- Data under study
*** Block opens ***

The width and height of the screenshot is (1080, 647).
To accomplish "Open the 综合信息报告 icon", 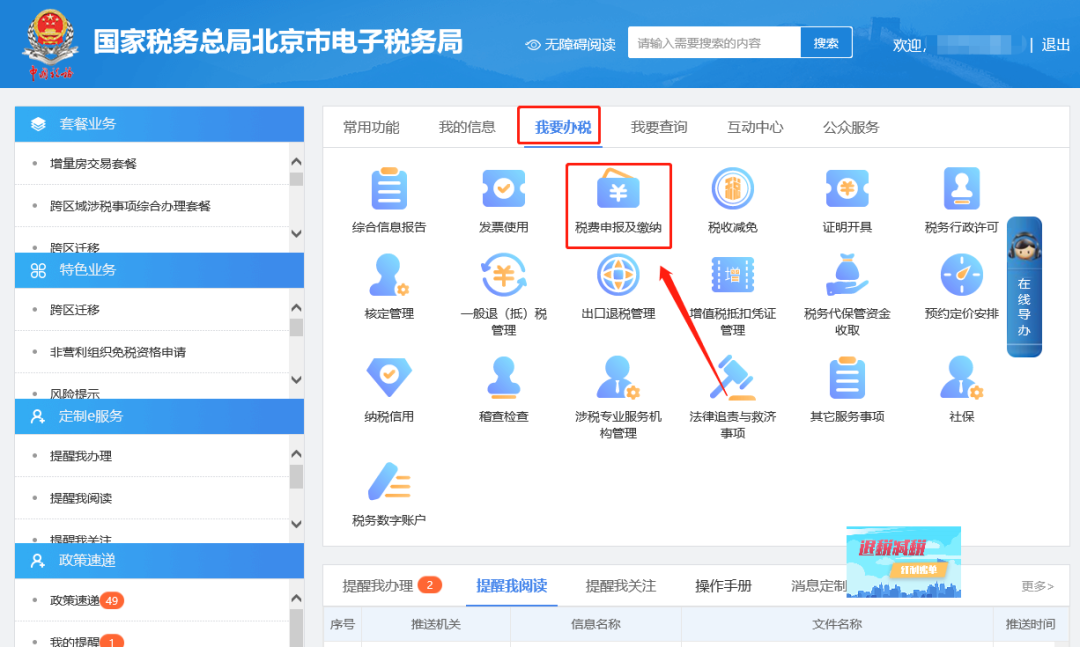I will (388, 190).
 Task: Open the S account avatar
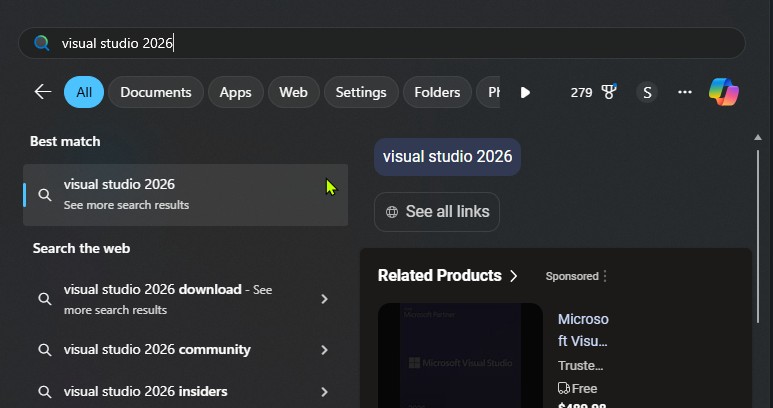coord(647,92)
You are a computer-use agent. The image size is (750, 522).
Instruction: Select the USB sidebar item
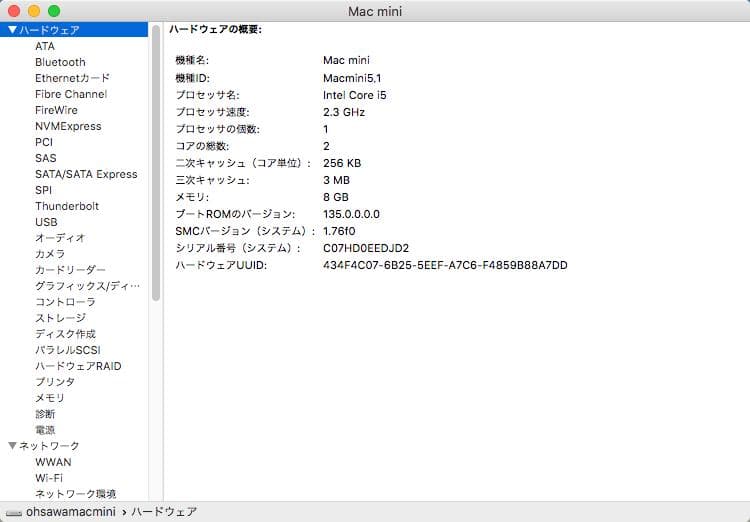[46, 222]
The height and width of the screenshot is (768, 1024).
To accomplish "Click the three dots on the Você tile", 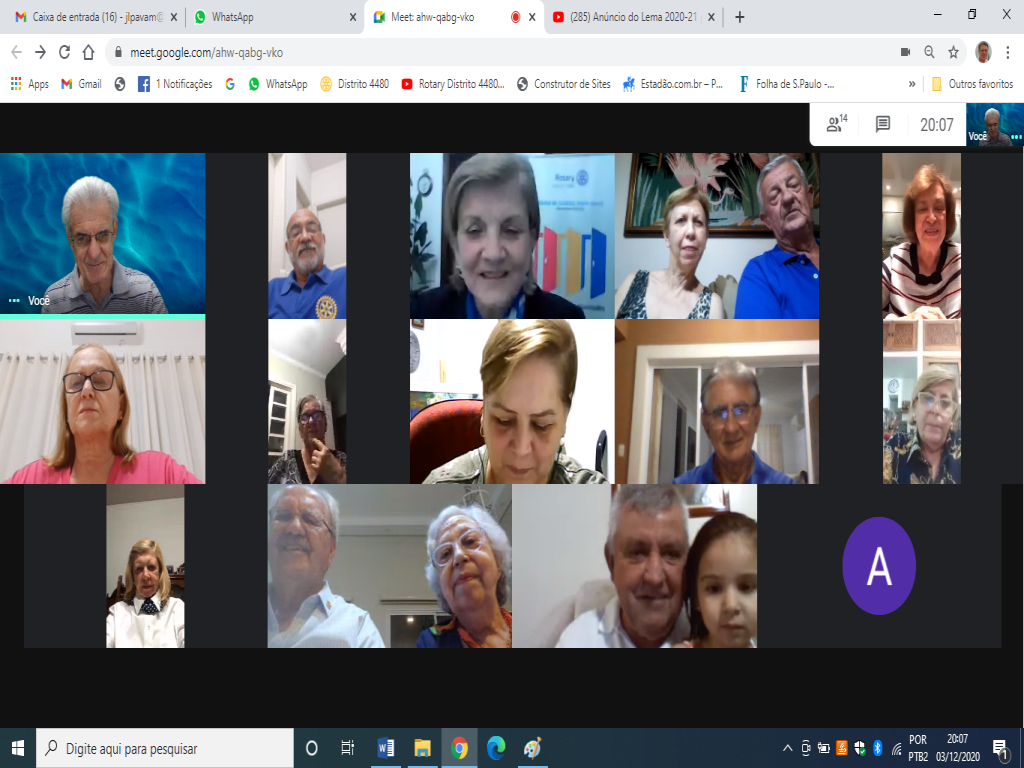I will pos(14,300).
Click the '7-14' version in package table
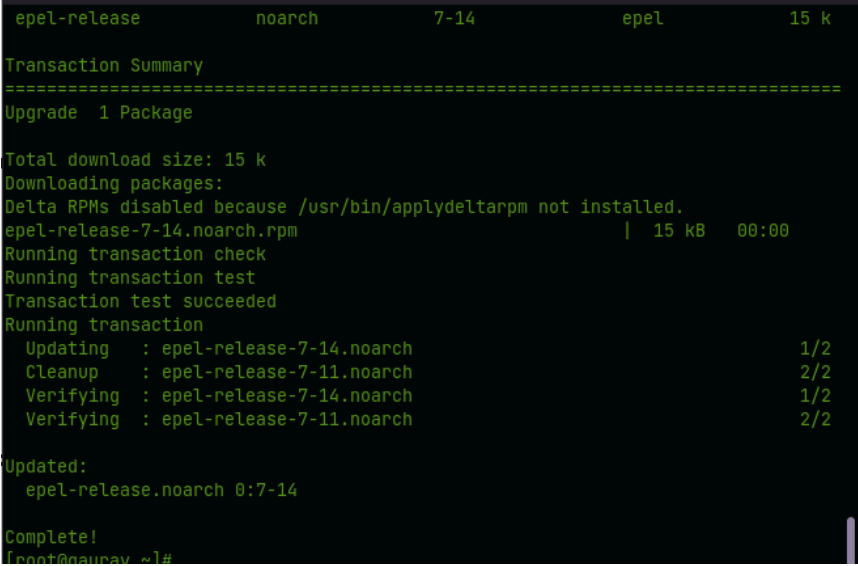The width and height of the screenshot is (858, 566). click(454, 19)
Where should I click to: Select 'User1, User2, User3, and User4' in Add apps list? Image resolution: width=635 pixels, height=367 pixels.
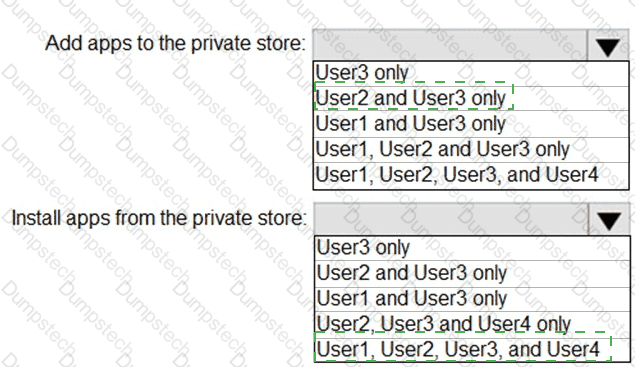pyautogui.click(x=471, y=175)
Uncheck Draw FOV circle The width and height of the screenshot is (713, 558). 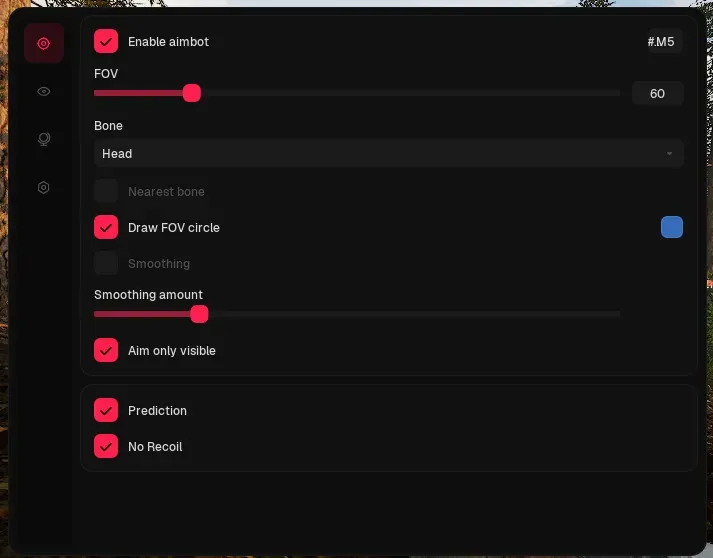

*** Block closes ***

- Task brief
Each line from the one holding "Click the '7-14' version in package table" to the end of the records above must be copied exactly; the pictures must not be copied.

- Answer for this exercise
Click the '7-14' version in package table
The width and height of the screenshot is (858, 566). click(454, 19)
Where should I click to: Select 'User1, User2, User3, and User4' in Add apps list? Image resolution: width=635 pixels, height=367 pixels.
pyautogui.click(x=471, y=175)
Uncheck Draw FOV circle The width and height of the screenshot is (713, 558). 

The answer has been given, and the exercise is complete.